■ **What you need to do**:
Each entry must be reproduced precisely as it stands.

—————

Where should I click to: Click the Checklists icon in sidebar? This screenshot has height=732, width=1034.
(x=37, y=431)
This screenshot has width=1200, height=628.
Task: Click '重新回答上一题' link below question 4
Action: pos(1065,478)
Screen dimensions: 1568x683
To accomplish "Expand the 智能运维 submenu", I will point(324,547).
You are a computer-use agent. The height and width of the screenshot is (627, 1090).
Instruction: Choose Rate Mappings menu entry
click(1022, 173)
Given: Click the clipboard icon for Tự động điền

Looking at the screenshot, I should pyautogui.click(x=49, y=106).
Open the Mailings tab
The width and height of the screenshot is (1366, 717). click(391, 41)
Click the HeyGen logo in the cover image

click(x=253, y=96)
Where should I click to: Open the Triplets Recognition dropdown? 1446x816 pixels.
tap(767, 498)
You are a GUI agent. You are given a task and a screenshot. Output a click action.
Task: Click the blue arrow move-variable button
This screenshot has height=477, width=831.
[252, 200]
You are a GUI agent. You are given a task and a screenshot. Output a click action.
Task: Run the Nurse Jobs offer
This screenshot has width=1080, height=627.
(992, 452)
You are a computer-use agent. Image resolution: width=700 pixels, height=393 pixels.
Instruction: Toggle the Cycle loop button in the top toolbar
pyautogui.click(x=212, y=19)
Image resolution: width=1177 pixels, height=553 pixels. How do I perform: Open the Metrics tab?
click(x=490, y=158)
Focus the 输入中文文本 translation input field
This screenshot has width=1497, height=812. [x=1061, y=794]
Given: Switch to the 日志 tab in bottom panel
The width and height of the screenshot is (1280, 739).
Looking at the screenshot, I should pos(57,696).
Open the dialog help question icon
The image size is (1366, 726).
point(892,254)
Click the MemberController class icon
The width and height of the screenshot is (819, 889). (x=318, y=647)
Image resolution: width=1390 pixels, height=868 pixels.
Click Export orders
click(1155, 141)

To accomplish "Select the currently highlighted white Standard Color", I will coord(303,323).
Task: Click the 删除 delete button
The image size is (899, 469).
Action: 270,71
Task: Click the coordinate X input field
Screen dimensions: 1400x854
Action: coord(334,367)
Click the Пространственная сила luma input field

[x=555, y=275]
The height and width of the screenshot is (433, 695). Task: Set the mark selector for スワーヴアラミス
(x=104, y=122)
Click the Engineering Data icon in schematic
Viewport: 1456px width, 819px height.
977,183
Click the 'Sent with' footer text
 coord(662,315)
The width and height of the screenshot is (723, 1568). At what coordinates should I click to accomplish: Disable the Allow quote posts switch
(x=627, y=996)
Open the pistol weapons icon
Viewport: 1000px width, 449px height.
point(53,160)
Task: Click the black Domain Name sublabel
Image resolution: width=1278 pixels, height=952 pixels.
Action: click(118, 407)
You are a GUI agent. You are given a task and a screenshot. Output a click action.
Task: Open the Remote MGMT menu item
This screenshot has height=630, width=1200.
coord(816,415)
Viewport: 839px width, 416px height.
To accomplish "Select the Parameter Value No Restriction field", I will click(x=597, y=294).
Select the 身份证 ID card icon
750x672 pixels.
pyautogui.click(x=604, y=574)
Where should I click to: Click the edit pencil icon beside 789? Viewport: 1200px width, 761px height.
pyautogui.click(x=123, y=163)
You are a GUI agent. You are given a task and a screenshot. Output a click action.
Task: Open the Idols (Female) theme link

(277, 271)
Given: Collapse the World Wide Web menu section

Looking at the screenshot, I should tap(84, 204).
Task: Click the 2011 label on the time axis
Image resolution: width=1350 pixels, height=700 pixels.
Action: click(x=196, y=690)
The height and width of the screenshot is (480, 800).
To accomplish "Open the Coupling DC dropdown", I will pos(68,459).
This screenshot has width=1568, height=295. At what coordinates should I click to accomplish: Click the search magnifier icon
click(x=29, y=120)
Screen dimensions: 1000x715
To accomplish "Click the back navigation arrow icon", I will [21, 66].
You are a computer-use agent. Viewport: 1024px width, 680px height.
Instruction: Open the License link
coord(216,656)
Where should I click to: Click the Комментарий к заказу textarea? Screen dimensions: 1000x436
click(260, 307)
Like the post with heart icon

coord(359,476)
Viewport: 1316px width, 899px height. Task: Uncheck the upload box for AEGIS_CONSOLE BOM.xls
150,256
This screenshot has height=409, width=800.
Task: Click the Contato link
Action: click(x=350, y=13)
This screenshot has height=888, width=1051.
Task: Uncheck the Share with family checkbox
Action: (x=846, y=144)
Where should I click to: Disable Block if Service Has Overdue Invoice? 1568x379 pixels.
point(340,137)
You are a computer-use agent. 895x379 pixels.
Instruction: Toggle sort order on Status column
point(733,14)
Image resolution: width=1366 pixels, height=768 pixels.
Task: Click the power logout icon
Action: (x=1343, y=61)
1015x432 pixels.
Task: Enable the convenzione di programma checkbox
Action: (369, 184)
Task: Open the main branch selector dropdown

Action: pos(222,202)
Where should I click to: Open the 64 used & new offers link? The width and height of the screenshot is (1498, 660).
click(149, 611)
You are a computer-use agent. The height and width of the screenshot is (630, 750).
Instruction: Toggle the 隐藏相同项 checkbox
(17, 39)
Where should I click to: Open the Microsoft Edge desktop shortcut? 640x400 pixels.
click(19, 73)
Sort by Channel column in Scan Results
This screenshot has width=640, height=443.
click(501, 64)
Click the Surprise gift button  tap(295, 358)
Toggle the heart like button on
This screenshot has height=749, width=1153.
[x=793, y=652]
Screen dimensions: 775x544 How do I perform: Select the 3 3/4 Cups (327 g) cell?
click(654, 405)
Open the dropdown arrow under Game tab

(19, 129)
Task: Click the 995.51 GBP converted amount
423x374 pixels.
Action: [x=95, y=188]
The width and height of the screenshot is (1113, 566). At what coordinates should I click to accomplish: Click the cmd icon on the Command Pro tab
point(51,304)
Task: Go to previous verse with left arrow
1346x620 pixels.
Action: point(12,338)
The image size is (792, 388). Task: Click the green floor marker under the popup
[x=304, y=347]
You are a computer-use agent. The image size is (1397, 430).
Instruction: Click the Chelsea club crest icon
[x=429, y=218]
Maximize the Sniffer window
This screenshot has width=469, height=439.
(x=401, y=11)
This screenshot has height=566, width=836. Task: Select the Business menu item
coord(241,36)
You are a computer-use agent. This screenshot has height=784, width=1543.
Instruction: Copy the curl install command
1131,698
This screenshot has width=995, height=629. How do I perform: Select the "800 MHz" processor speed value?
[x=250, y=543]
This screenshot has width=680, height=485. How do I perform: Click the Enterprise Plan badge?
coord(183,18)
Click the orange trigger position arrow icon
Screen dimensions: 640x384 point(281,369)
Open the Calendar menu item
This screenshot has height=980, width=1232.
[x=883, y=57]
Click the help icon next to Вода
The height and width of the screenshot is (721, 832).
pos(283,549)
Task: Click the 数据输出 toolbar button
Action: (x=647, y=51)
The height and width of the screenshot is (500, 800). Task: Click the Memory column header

—————

■ **Reply to the task**:
Where should I click to: Click the Checklists icon in sidebar? This screenshot has height=732, width=1034.
(x=37, y=431)
This screenshot has width=1200, height=628.
Task: Click '重新回答上一题' link below question 4
Action: pos(1065,478)
Screen dimensions: 1568x683
To accomplish "Expand the 智能运维 submenu", I will point(324,547).
You are a computer-use agent. The height and width of the screenshot is (627, 1090).
Instruction: Choose Rate Mappings menu entry
click(1022, 173)
Given: Click the clipboard icon for Tự động điền

Looking at the screenshot, I should pyautogui.click(x=49, y=106).
Open the Mailings tab
The width and height of the screenshot is (1366, 717). click(391, 41)
Click the HeyGen logo in the cover image

click(x=253, y=96)
Where should I click to: Open the Triplets Recognition dropdown? 1446x816 pixels.
tap(767, 498)
You are a GUI agent. You are given a task and a screenshot. Output a click action.
Task: Click the blue arrow move-variable button
This screenshot has height=477, width=831.
[252, 200]
You are a GUI agent. You are given a task and a screenshot. Output a click action.
Task: Run the Nurse Jobs offer
This screenshot has width=1080, height=627.
(992, 452)
You are a computer-use agent. Image resolution: width=700 pixels, height=393 pixels.
Instruction: Toggle the Cycle loop button in the top toolbar
pyautogui.click(x=212, y=19)
Image resolution: width=1177 pixels, height=553 pixels. How do I perform: Open the Metrics tab?
click(x=490, y=158)
Focus the 输入中文文本 translation input field
This screenshot has width=1497, height=812. [x=1061, y=794]
Given: Switch to the 日志 tab in bottom panel
The width and height of the screenshot is (1280, 739).
Looking at the screenshot, I should pos(57,696).
Open the dialog help question icon
The image size is (1366, 726).
point(892,254)
Click the MemberController class icon
The width and height of the screenshot is (819, 889). (x=318, y=647)
Image resolution: width=1390 pixels, height=868 pixels.
Click Export orders
click(1155, 141)

To accomplish "Select the currently highlighted white Standard Color", I will coord(303,323).
Task: Click the 删除 delete button
The image size is (899, 469).
Action: 270,71
Task: Click the coordinate X input field
Screen dimensions: 1400x854
Action: coord(334,367)
Click the Пространственная сила luma input field

[x=555, y=275]
The height and width of the screenshot is (433, 695). Task: Set the mark selector for スワーヴアラミス
(x=104, y=122)
Click the Engineering Data icon in schematic
Viewport: 1456px width, 819px height.
977,183
Click the 'Sent with' footer text
 coord(662,315)
The width and height of the screenshot is (723, 1568). At what coordinates should I click to accomplish: Disable the Allow quote posts switch
(x=627, y=996)
Open the pistol weapons icon
Viewport: 1000px width, 449px height.
point(53,160)
Task: Click the black Domain Name sublabel
Image resolution: width=1278 pixels, height=952 pixels.
Action: click(118, 407)
You are a GUI agent. You are given a task and a screenshot. Output a click action.
Task: Open the Remote MGMT menu item
This screenshot has height=630, width=1200.
coord(816,415)
Viewport: 839px width, 416px height.
To accomplish "Select the Parameter Value No Restriction field", I will click(x=597, y=294).
Select the 身份证 ID card icon
750x672 pixels.
pyautogui.click(x=604, y=574)
Where should I click to: Click the edit pencil icon beside 789? Viewport: 1200px width, 761px height.
pyautogui.click(x=123, y=163)
You are a GUI agent. You are given a task and a screenshot. Output a click action.
Task: Open the Idols (Female) theme link

(277, 271)
Given: Collapse the World Wide Web menu section

Looking at the screenshot, I should tap(84, 204).
Task: Click the 2011 label on the time axis
Image resolution: width=1350 pixels, height=700 pixels.
Action: click(x=196, y=690)
The height and width of the screenshot is (480, 800).
To accomplish "Open the Coupling DC dropdown", I will pos(68,459).
This screenshot has width=1568, height=295. At what coordinates should I click to accomplish: Click the search magnifier icon
click(x=29, y=120)
Screen dimensions: 1000x715
To accomplish "Click the back navigation arrow icon", I will [21, 66].
You are a computer-use agent. Viewport: 1024px width, 680px height.
Instruction: Open the License link
coord(216,656)
Where should I click to: Click the Комментарий к заказу textarea? Screen dimensions: 1000x436
click(260, 307)
Like the post with heart icon

coord(359,476)
Viewport: 1316px width, 899px height. Task: Uncheck the upload box for AEGIS_CONSOLE BOM.xls
150,256
This screenshot has height=409, width=800.
Task: Click the Contato link
Action: click(x=350, y=13)
This screenshot has height=888, width=1051.
Task: Uncheck the Share with family checkbox
Action: (x=846, y=144)
Where should I click to: Disable Block if Service Has Overdue Invoice? 1568x379 pixels.
point(340,137)
You are a computer-use agent. 895x379 pixels.
Instruction: Toggle sort order on Status column
point(733,14)
Image resolution: width=1366 pixels, height=768 pixels.
Task: Click the power logout icon
Action: (x=1343, y=61)
1015x432 pixels.
Task: Enable the convenzione di programma checkbox
Action: (369, 184)
Task: Open the main branch selector dropdown

Action: pos(222,202)
Where should I click to: Open the 64 used & new offers link? The width and height of the screenshot is (1498, 660).
click(149, 611)
You are a computer-use agent. The height and width of the screenshot is (630, 750).
Instruction: Toggle the 隐藏相同项 checkbox
(17, 39)
Where should I click to: Open the Microsoft Edge desktop shortcut? 640x400 pixels.
click(19, 73)
Sort by Channel column in Scan Results
This screenshot has width=640, height=443.
click(501, 64)
Click the Surprise gift button  tap(295, 358)
Toggle the heart like button on
This screenshot has height=749, width=1153.
[x=793, y=652]
Screen dimensions: 775x544 How do I perform: Select the 3 3/4 Cups (327 g) cell?
click(654, 405)
Open the dropdown arrow under Game tab

(19, 129)
Task: Click the 995.51 GBP converted amount
423x374 pixels.
Action: [x=95, y=188]
The width and height of the screenshot is (1113, 566). At what coordinates should I click to accomplish: Click the cmd icon on the Command Pro tab
point(51,304)
Task: Go to previous verse with left arrow
1346x620 pixels.
Action: point(12,338)
The image size is (792, 388). Task: Click the green floor marker under the popup
[x=304, y=347]
You are a computer-use agent. The image size is (1397, 430).
Instruction: Click the Chelsea club crest icon
[x=429, y=218]
Maximize the Sniffer window
This screenshot has width=469, height=439.
(x=401, y=11)
This screenshot has height=566, width=836. Task: Select the Business menu item
coord(241,36)
You are a computer-use agent. This screenshot has height=784, width=1543.
Instruction: Copy the curl install command
1131,698
This screenshot has width=995, height=629. How do I perform: Select the "800 MHz" processor speed value?
[x=250, y=543]
This screenshot has width=680, height=485. How do I perform: Click the Enterprise Plan badge?
coord(183,18)
Click the orange trigger position arrow icon
Screen dimensions: 640x384 point(281,369)
Open the Calendar menu item
This screenshot has height=980, width=1232.
[x=883, y=57]
Click the help icon next to Вода
The height and width of the screenshot is (721, 832).
pos(283,549)
Task: Click the 数据输出 toolbar button
Action: (x=647, y=51)
The height and width of the screenshot is (500, 800). Task: Click the Memory column header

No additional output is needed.